Nella maggior parte delle Regioni del Mezzogiorno si rilevano percentuali di classi a tempo pieno inferiori al 30% (fanno eccezione la Basilicata, con il 52%, e la Sardegna, con il 36%). Se si volesse estendere il tempo pieno a tutte le classi, ipotizzando un numero di insegnanti per classe pari all’organico previsto per il relativo tempo scuola (24, 27, 30 o 40 ore settimanali), si potrebbe stimare in via del tutto preliminare, afferma l’UPB, una spesa aggiuntiva per gli insegnanti pari a circa il 30% (non considerando gli insegnanti di inglese e religione e quelli di sostegno, di cui non si è potuto tenere conto per mancata disponibilità dei dati).
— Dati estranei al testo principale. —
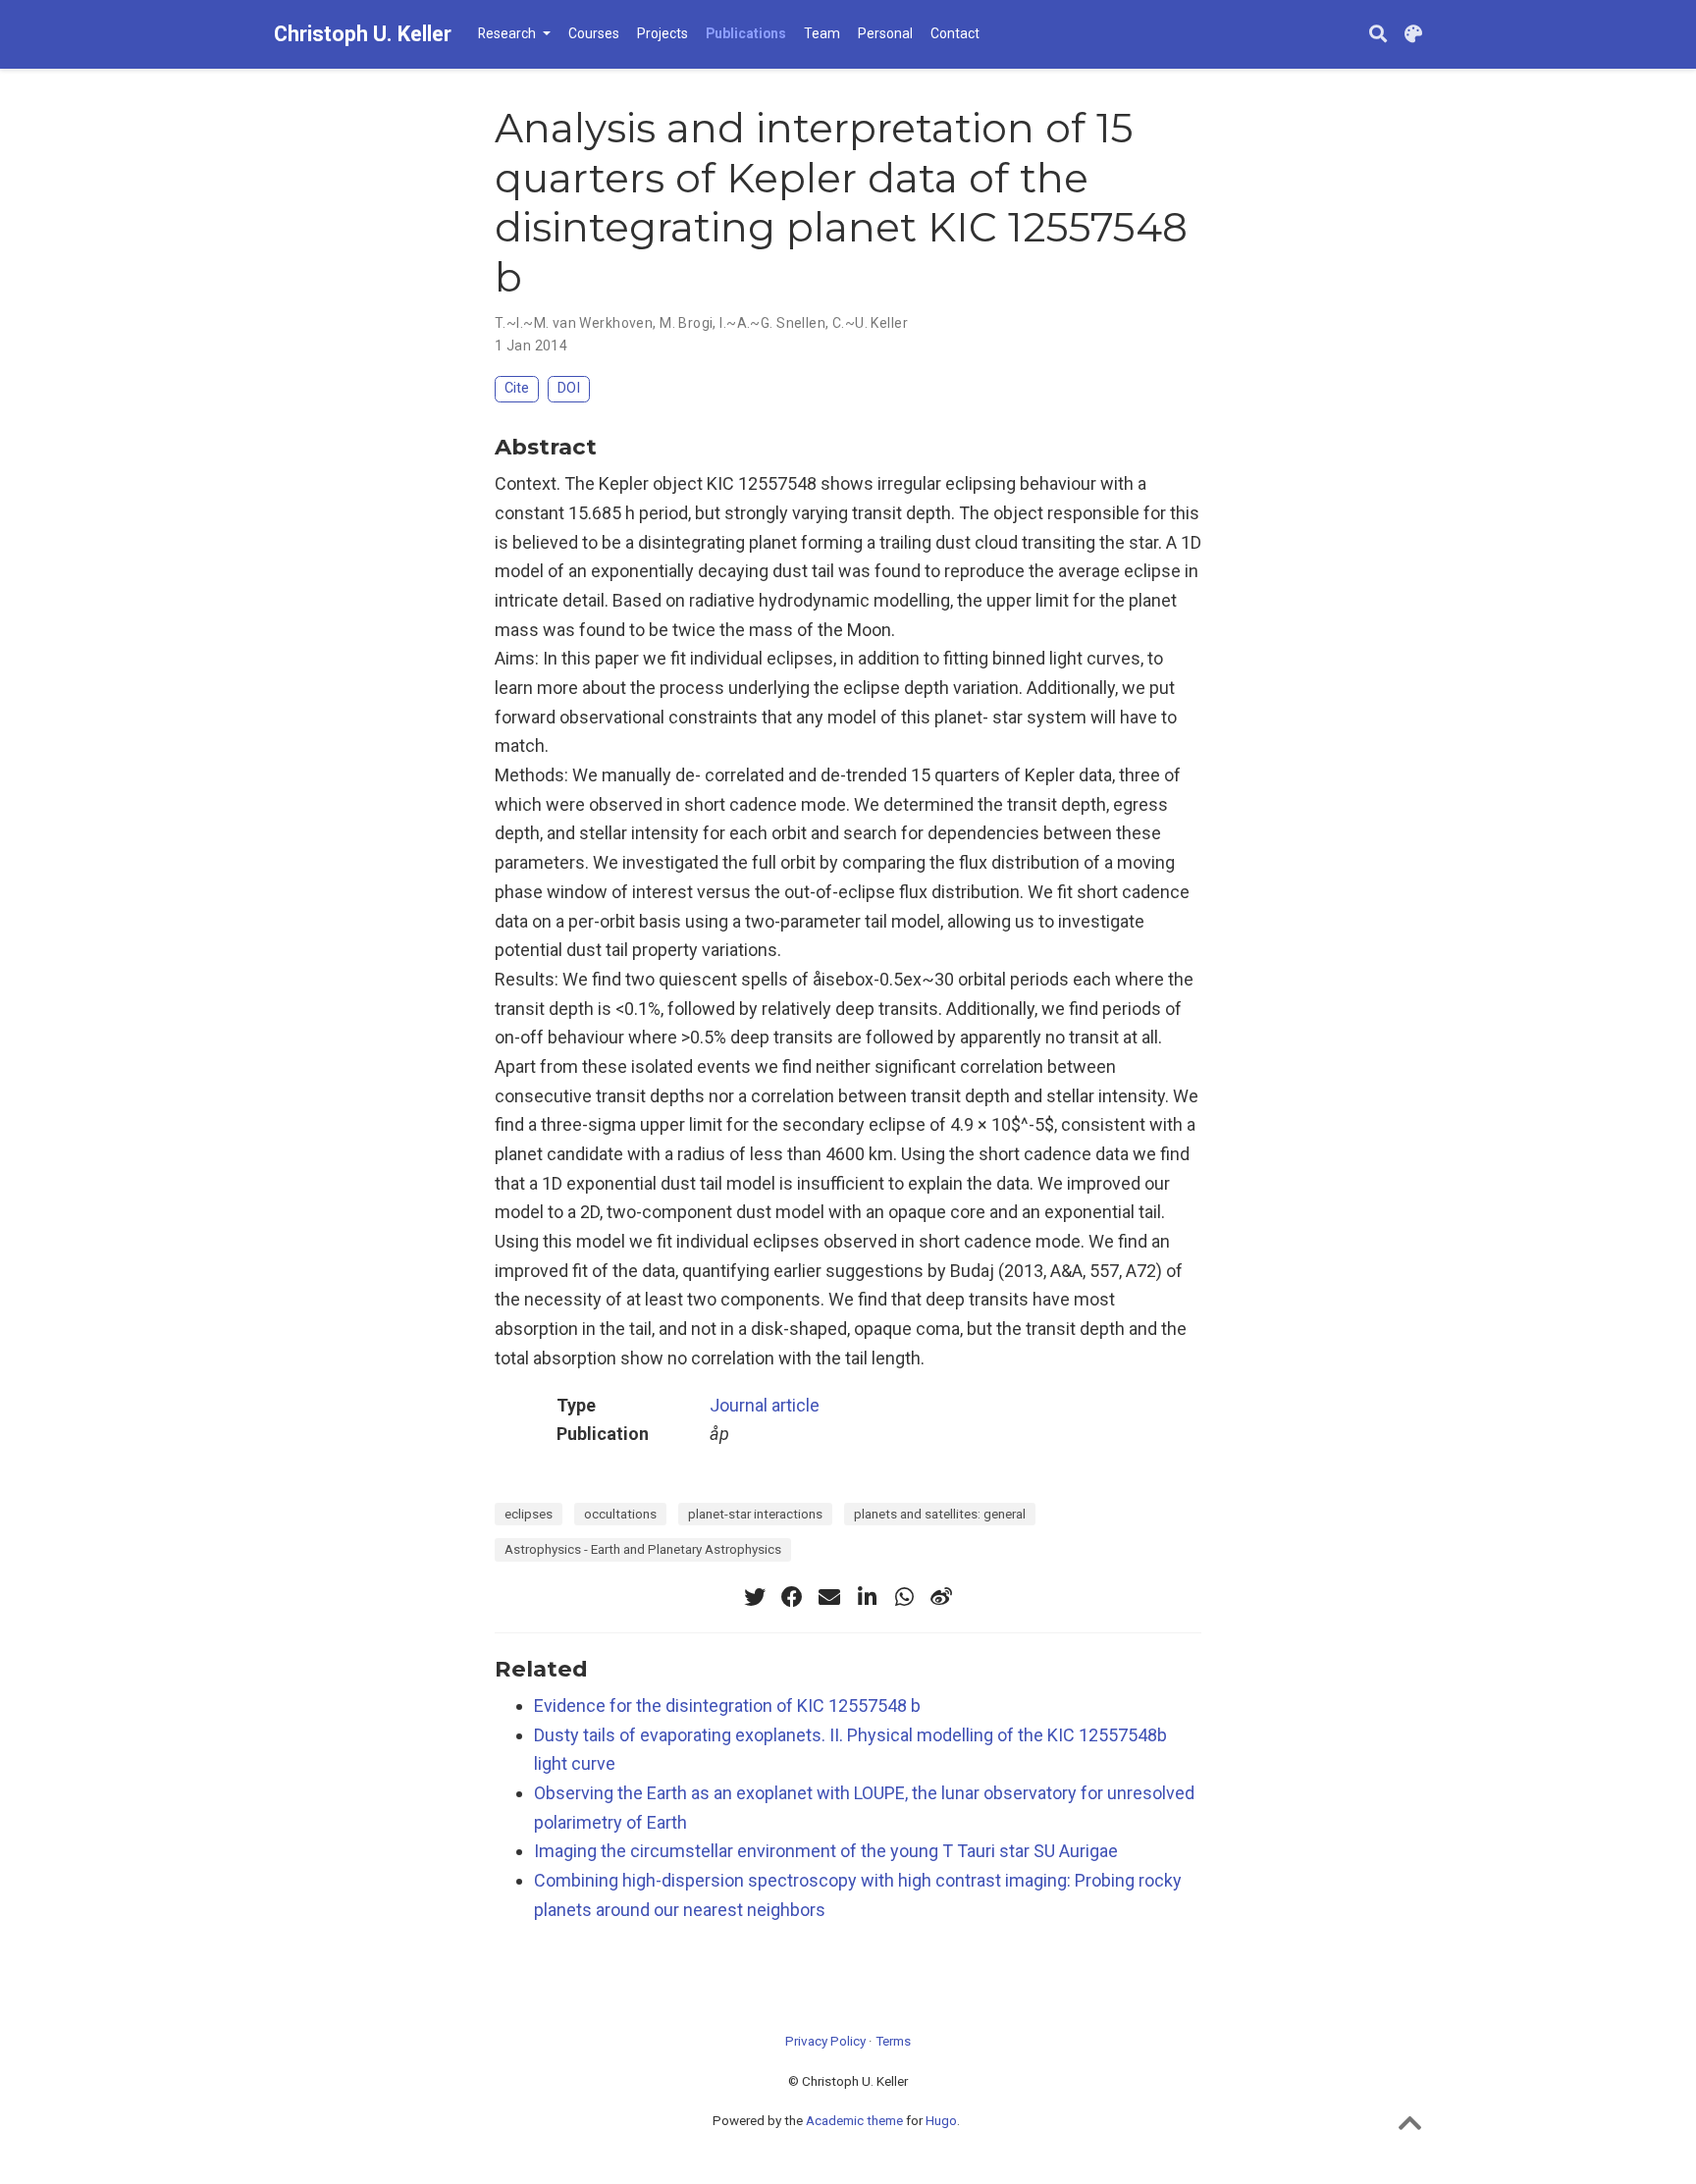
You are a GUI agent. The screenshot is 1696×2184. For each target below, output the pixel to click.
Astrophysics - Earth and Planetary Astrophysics (642, 1549)
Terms (893, 2041)
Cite (516, 388)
L’aumento della spesa del 30% appare al momento proibitiva, ed è anche sottostimata perché non tiene conto delle spese per la mensa e per i riscaldamenti che sono a carico dei Comuni.

Come voteranno in aula i parlamentari delle forze di governo eletti al sud? Schiacceranno il tasto verde, ubbidendo agli ordini dei partiti o sapranno rappresentare le aspettative dei cittadini del sud che li hanno eletti?

E i parlamentari eletti nelle regioni del sud in qualsiasi partito politico, di opposizione o di governo, riusciranno a far sentire la voce dei cittadini del sud che chiedono le stesse opportunità di quelli del nord?